State Treasurer Lynn Fitch admits Mississippi will always have the need to borrow. That comes in the form of bonds. But more bonds means more debt.
“We currently just in round numbers owe about $4 billion, which is very modest for most states,” explained Fitch.
Still, the state was put on notice by the Fitch bond rating agency this year. The treasurer thinks a new five year study will help keep the state on the straight and narrow.
“For your major projects it will take bonding dollars,” said Fitch. “But for repairs, renovations, that’s where we need to be moving away from bonding.”

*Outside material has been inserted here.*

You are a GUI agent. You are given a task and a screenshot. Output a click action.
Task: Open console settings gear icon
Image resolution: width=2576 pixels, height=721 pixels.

The treasurer’s office collected data from the state agencies that typically have the largest borrowing needs. The study shows the bond requests may reach $1.8 billion within the next five years.
Legislative leadership says even before this study they started on the track to smarter spending, especially when it comes to bonds.
“Our taxpayers are already overly burdened with taxes, regulations and with debt at the federal level,” described Lieutenant Governor Tate Reeves. “They don’t need more of any of that at the state level.”
Reeves said they’ve tried to change the attitude at the Capitol of using bonds to fill budget gaps.
“The first year we were down here we couldn’t come to an agreement because the House wanted to borrow more money than the Senate was willing to do,” said Reeves. “And so we ended up doing no new bonds.”